To answer this question, we need to break things down into subsets of value and growth.
When we specifically compared the operating metrics of value stocks across the two geographies, we (interestingly) discovered that there was very little difference in fundamental outcomes during this period.
In the year leading into (and the two years since) the onslaught of the COVID pandemic, both the (U.S.) Russell Value Index and the Euro Stoxx Value Index experienced about 20% growth in forward earnings expectations. Consequently (and everything else being equal) we would have expected to see value stocks performing similarly in both regions during this period.
The fundamental performance of growth stocks between the two geographies, however, was anything but similar. This was driven (perhaps mostly) by the tremendous fundamental share price performance of the FAMANGs and their ilk.
The securities in the US-based Russell Growth Index saw a whopping 37% increase in forward earnings expectations, while those in Europe’s Euro Stoxx Growth Index experienced only a 3% fundamental improvement.
And this is where it got even more interesting. Driven by these fundamental differences noted above as well as fatter P/E ratios, U.S. growth stocks (using the Russell Index) were up over 90% during this period, while European growth stocks were up by less than 50%.
Thus, implicitly, we estimate that the outperformance of U.S. growth was mostly driven by fundamental improvement, and only a small part of this was aided by those bigger earnings multiples.
This was much less than we expected to see, and it revealed to us something very interesting. Led by the FAMANGs and their brethren, most of the U.S. outperformance was driven purely by the better fundamentals of U.S. growth stocks over their European peers, not by multiple expansion.
Let’s get back to the comparison of value stocks noted above. Again, given the similarity in the fundamentals, we would have expected to see value stocks in Europe and the U.S. perform similarly.
But they didn’t at all.
Comparing the U.S.-based Russell and Euro Stoxx value indexes – and despite their similar fundamental characteristics – we discovered the European index was up less than 20% while the American one was up nearly twice as much.
Along with moving through time itself, the remaining variable that explains all this is of course the forward multiple expansion for U.S. Value (or, compression, the case of the Europeans).
Taking a step back and looking at the complete indexes – which included both value and growth securities – we saw overall multiple expansion for the Americans (and compression for the Europeans).

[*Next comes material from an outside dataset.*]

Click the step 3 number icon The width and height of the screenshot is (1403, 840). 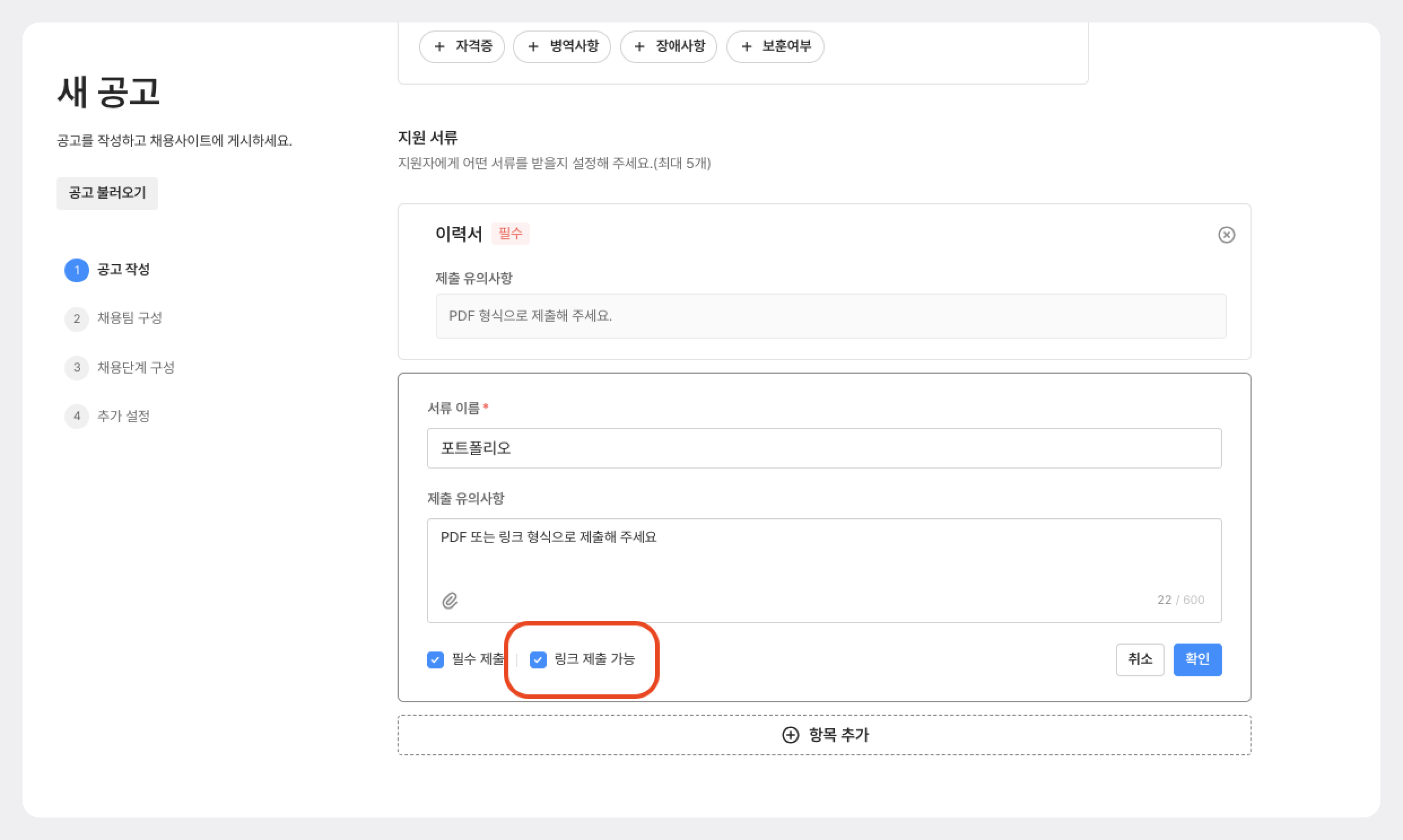coord(76,368)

Most interestingly, when you compared the multiple premiums for growth and value across the two regions, it was the discount (in Europe) for value that had increased by the largest margin.

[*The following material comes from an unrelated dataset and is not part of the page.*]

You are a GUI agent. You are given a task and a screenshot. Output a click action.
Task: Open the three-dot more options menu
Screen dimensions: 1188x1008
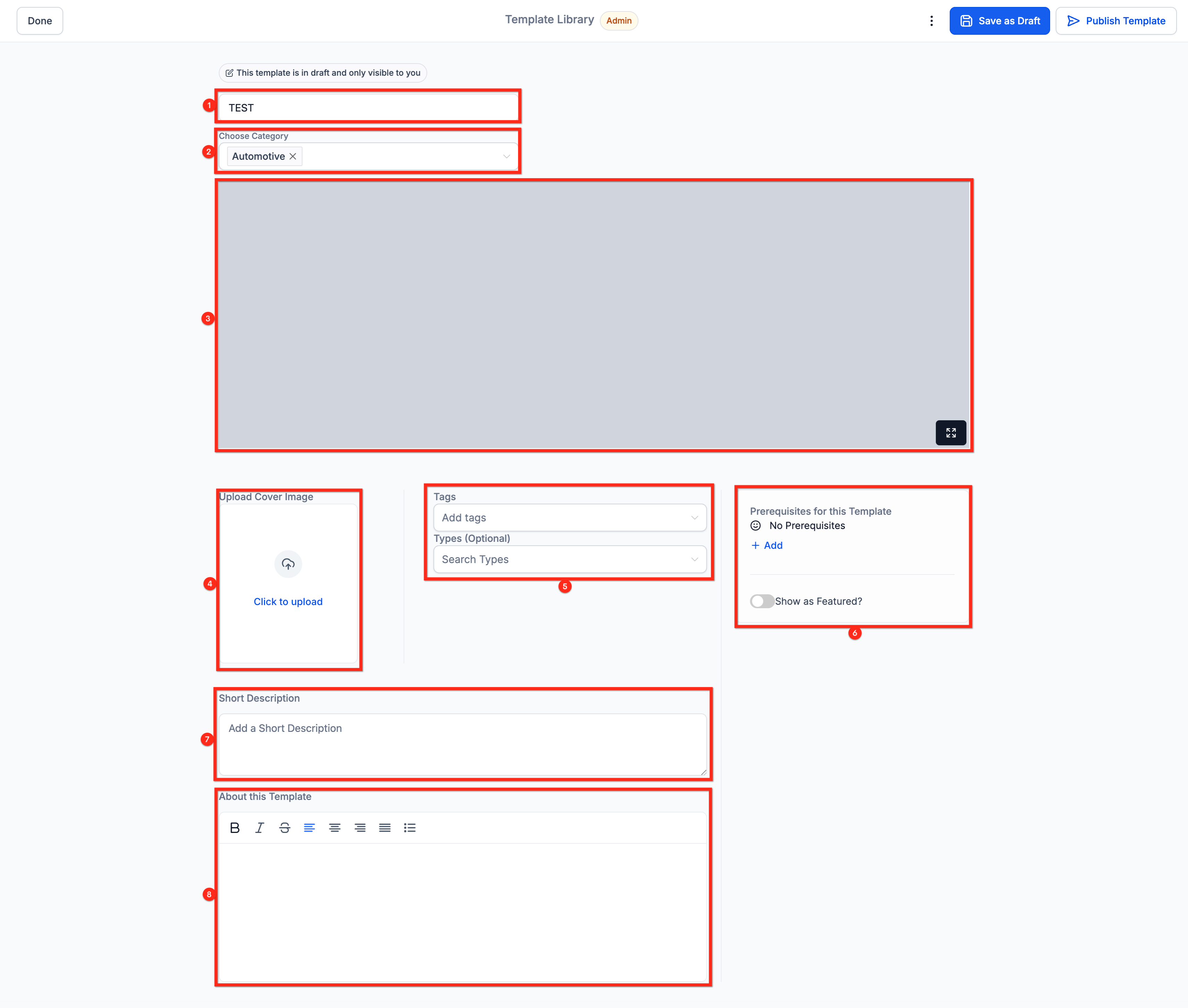pos(931,20)

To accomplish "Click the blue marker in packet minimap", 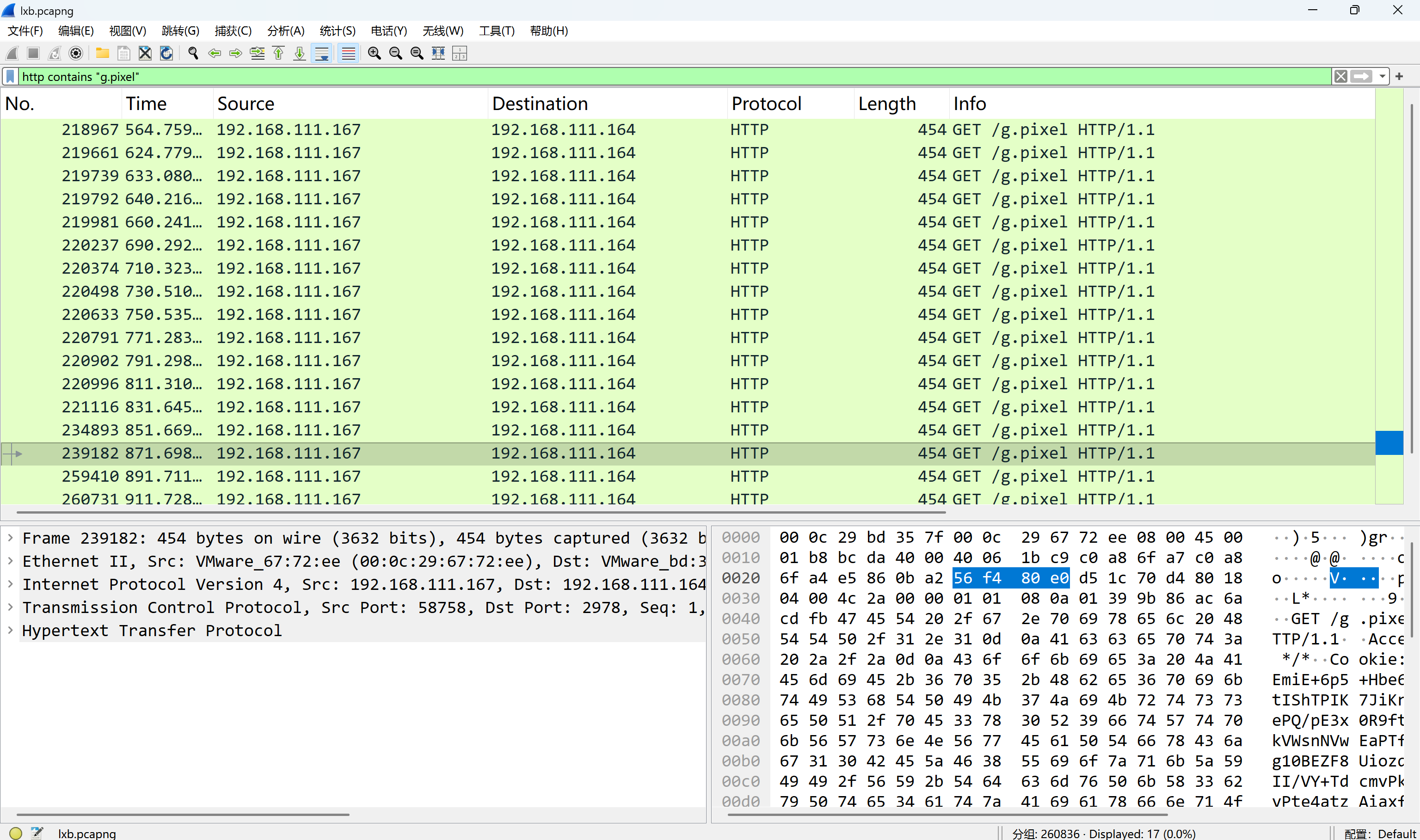I will [x=1389, y=442].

This led us to an interesting conclusion.
Whether because of home-bias, anchoring, ambiguity aversion or something else, it appears that during this period that global investors’ increased affection for U.S. FAMANGs and other growth stocks like Nvidia or even Tesla, this came at the expense of value generally, and of European value in particular.

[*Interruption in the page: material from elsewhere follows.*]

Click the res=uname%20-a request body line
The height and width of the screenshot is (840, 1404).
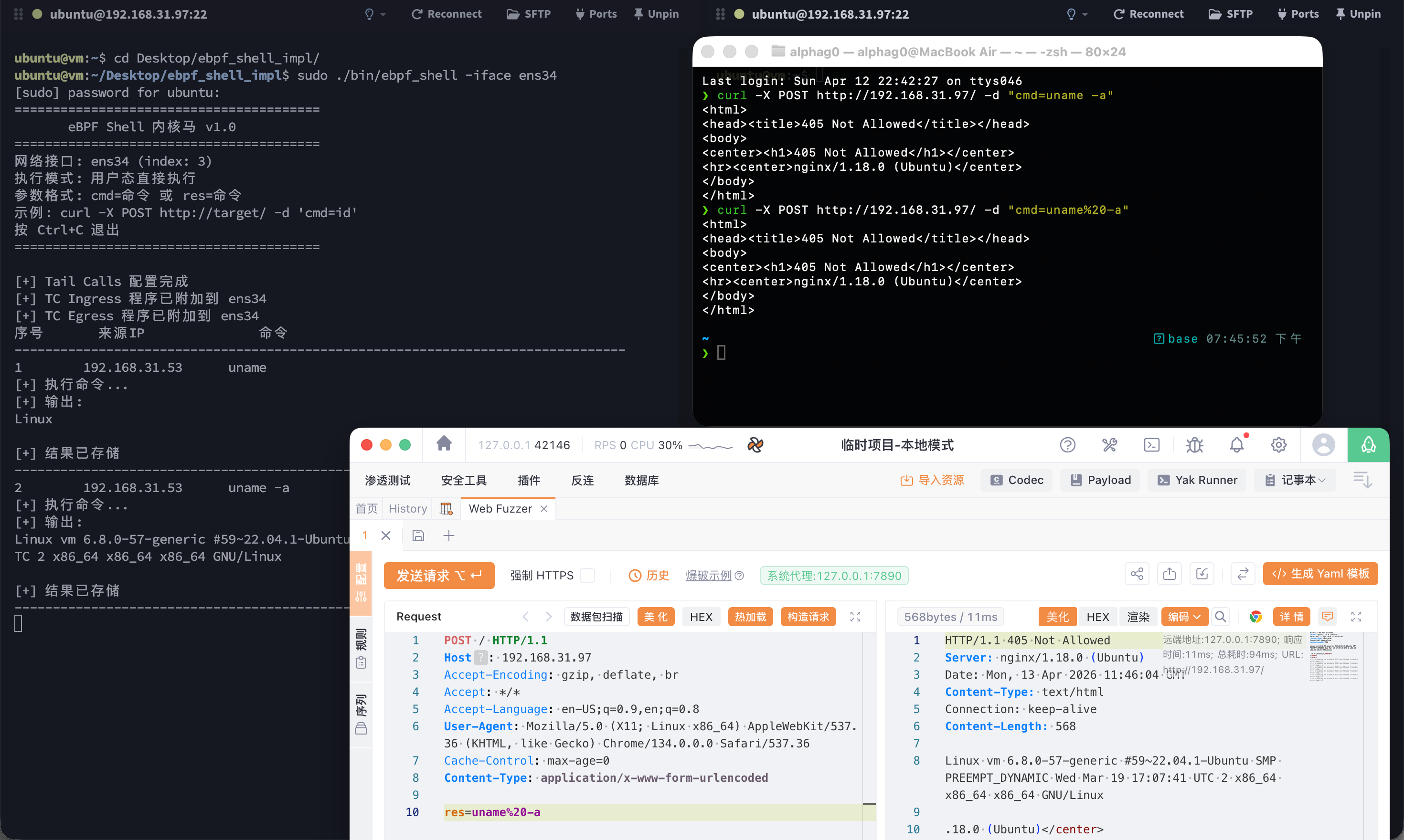[492, 812]
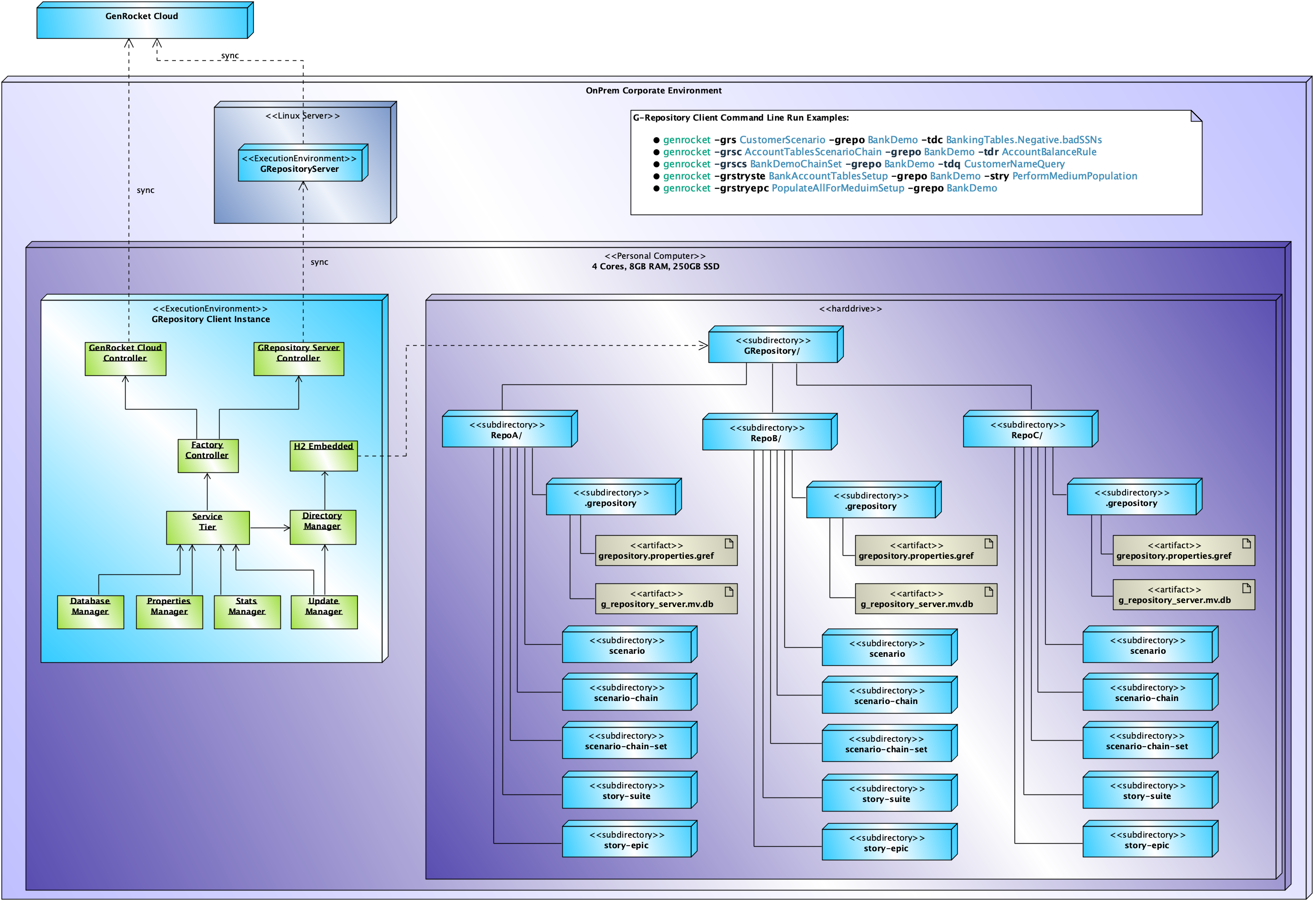Click document icon on RepoA grepository.properties.gref artifact

click(729, 544)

Consequently, we are very much drawn by how attractive European value stocks are vs. U.S. growth stocks today, and this is where we are spending a lot of time combing for investment ideas.
In conclusion, we should consider that European benchmarks are value-heavy, and that U.S. benchmarks are growth-heavy. We should also reflect on the possibility that we may have just exited a period where the outperformance of growth over value even exceeded that during the tech bubble of 1998-2000.
So it stands to reason, or at least consider, that in a more normal market environment, Europe might have a lot of catching up to do – particularly some of the value stocks across the continent. For American investors that have previously been shunning European opportunities – even those with ADRs trading in the U.S., this is something worth considering. The same goes for European and other global investors who perhaps have been overweight U.S. growth, and underweight European value.